Direktur Ekonomi Digital dan Ekonom CELIOS, Nailul Huda mengatakan, dirinya menyambut baik langkah tersebut. Namun ia mewanti-wanti, agar informasi yang disampaikan ke masyarakat transparan. Jangan sampai malah ada biaya tersembunyi di baliknya.
"Penawaran yang lebih kompetitif ini juga harus diimbangi dengan informasi yang sempurna ke masyarakat. Jangan sampai ada biaya-biaya tersembunyi yang menjadikan bunga pinjaman lebih besar berkali-kali lipat," katanya, kepada detikcom, ditulis Kamis (16/11/2023).
SCROLL TO CONTINUE WITH CONTENT
"Bahkan penyebutannya adalah 9 persen per bulan. Bukan 0,3 persen per hari. Sehingga calon borrower bisa membandingkan bunga yang ditawarkan oleh pihak lainnya," sambungnya.
Adapun OJK menurunkan bunga pinjol konsumtif dari yang semula 0,4% per hari menjadi 0,3% per hari mulai 2024. Besaran ini pun akan diturunkan secara bertahap, di mana pada 2025 turun menjadi 0,2% per hari dan di 2026 menjadi 0,1% per hari. Sedangkan untuk yang produktif turun jadi 0,1% per hari di 2024 dan menjadi 0,067% per hari di 2026.

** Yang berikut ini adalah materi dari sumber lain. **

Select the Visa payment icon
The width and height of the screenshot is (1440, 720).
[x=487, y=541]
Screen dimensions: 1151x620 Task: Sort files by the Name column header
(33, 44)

"Saya pribadi menyambut positif pengaturan roadmap termasuk suku bunga/biaya manfaat dari pinjol karena seiring dengan langkah melindungi konsumen. Konsumen akan mendapatkan tawaran bunga yang jauh lebih kompetitif dari platform pinjol," ujar Huda.
Selain itu, Huda juga menilai Roadmap Pinjol yang belum lama ini diterbitkan OJK juga akan menciptakan rules yang jelas untuk pemain fintech P2P Lending yang kemarin diterpa isu kartel KPPU. Salah satunya, yakni perlunya pengaturan mengenai evaluasi penentuan suku bunga ini 3 bulan sekali dengan pemangku kepentingan seperti asosiasi pelaku usaha pinjol.

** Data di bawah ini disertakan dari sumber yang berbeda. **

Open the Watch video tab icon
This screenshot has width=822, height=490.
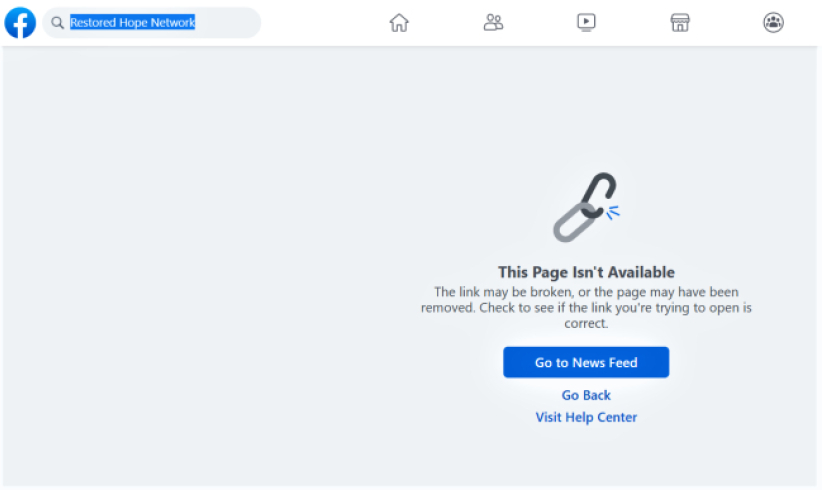click(587, 22)
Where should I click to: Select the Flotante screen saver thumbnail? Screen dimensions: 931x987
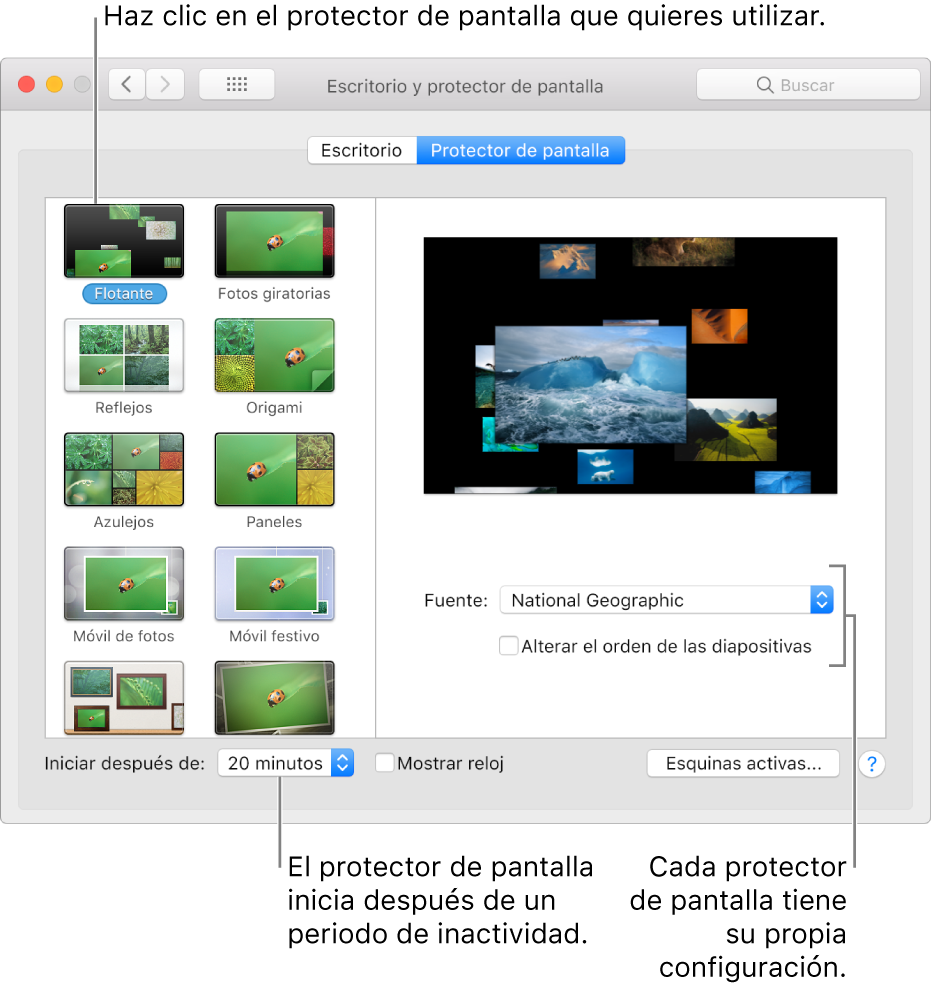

"Apakah memang perlu diturunkan atau justru menurunkan penyaluran dana dari investor ritel. Karena pada hakikatnya P2P Lending ini memfasilitasi investor ritel juga yang harus diberikan bunga pengembalian yang kompetitif. Termasuk penyaluran ke borrower yang sektor produktif dimana pasti akan susah dengan bunga yang relatif terbatas," jelasnya.
Di sisi lain, Pengamat Teknologi sekaligus Direktur Eksekutif ICT Institute Heru Sutadi menilai, bunga tersebut masih terbilang terlalu besar. Menurutnya, idealnya besaran bunga pinjol sekitar 2-3 kali lipat dari suku bunga Bank Indonesia. Katakanlah, suku bunga BI di 6%, maka idealnya bunga pinjol di kisaran 12-18% per tahun.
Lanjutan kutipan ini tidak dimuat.